-- Text for analysis follows --
Monday, 11 July 2016

Q+A with Gail Carriger

I'm very excited to have Gail on the blog today, answering my questions on tea, self-defense and her new Custard Protocol book, Imprudence.


First things first, how do you take your tea?

Strong enough for a mouse to run across with a nice dollop of whole milk.

How do you go about protecting yourself with a parasol?

Generally I raise mine against the sun, the last thing I need is more freckles. My characters, on the other hand, tend to trick theirs out with explosives, acid emitters, poison darts, that sort of thing. And, of course, there is always the option of bopping your enemy on the noggin.

What’s the most ridiculous hat you’ve given your characters?

Vieve makes a hat for her aunt that is a model of the solar system as Victorians understood it in 1854. That was the result of a hat Tukerization I auctioned off for the charity Worldbuilders. The fan who won the bid collaborated with me to invent that hat and then I wrote it into Manners & Mutiny.
-- Text for analysis concluded --
> Exercise instructions
A: Copy the part of the Gail Carriger interview starting with "Strong enough for" and going on through "on the noggin.".
B: For each statement, say whether it agrees with the Gail Carriger interview, answering yes or no and quoting the words that decide it: (i) Carriger takes her tea with whole milk. (ii) Vieve makes the solar system hat for her mother. (iii) The hat Tukerization was auctioned off for the charity Worldbuilders.
-- Data extract follows --
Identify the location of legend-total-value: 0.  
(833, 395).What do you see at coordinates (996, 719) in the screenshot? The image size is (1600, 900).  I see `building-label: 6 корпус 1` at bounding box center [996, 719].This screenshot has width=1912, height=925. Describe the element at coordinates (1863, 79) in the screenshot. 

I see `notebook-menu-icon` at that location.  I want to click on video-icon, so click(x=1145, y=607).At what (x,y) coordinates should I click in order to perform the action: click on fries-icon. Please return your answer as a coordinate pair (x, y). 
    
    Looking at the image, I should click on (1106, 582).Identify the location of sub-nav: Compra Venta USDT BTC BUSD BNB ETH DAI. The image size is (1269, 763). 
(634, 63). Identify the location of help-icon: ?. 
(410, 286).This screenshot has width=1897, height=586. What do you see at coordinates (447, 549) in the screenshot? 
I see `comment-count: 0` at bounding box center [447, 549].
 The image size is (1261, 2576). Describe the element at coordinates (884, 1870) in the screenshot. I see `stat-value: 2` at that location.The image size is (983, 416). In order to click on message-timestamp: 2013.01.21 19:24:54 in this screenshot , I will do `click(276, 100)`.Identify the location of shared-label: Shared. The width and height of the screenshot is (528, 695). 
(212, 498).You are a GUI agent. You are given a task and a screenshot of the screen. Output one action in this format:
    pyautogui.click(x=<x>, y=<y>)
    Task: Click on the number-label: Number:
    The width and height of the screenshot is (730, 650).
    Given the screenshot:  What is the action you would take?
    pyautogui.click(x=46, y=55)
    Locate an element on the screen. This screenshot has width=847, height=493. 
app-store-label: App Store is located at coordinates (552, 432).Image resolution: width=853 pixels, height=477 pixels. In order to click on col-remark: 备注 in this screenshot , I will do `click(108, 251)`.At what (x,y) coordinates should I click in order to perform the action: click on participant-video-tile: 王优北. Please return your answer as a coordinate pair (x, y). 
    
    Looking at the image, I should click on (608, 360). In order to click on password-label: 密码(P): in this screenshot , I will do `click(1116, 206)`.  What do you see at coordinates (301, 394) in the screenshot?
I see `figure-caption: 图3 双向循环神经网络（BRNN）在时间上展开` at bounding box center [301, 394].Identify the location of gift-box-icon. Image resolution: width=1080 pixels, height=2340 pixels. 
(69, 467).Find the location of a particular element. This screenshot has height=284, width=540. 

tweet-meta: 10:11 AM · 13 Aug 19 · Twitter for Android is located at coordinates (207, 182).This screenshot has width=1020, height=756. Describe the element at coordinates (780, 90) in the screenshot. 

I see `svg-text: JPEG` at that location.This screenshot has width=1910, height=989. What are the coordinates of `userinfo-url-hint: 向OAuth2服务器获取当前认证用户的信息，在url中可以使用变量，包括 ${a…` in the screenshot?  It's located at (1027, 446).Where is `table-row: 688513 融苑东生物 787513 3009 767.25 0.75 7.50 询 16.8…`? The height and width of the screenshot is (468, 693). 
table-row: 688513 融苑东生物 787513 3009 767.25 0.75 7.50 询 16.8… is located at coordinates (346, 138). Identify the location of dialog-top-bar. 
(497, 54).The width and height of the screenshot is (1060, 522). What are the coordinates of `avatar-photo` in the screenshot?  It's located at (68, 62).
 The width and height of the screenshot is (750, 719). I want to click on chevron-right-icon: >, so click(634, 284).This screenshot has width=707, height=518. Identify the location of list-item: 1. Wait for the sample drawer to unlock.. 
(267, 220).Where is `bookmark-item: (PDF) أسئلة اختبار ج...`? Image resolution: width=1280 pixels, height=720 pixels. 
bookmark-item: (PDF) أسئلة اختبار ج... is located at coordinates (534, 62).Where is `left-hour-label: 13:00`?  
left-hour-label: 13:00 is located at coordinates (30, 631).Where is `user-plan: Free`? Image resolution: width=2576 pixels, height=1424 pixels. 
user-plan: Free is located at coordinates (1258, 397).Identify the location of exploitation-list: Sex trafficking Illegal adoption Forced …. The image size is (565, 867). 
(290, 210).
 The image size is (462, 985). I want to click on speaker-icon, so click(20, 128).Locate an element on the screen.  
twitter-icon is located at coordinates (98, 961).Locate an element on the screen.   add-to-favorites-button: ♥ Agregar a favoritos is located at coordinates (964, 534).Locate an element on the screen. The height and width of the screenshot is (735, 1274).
-- Data extract concluded --
> Replies
A:
Strong enough for a mouse to run across with a nice dollop of whole milk.

How do you go about protecting yourself with a parasol?

Generally I raise mine against the sun, the last thing I need is more freckles. My characters, on the other hand, tend to trick theirs out with explosives, acid emitters, poison darts, that sort of thing. And, of course, there is always the option of bopping your enemy on the noggin.

B:
(i) Yes: "with a nice dollop of whole milk"
(ii) No: "Vieve makes a hat for her aunt"
(iii) Yes: "a hat Tukerization I auctioned off for the charity Worldbuilders"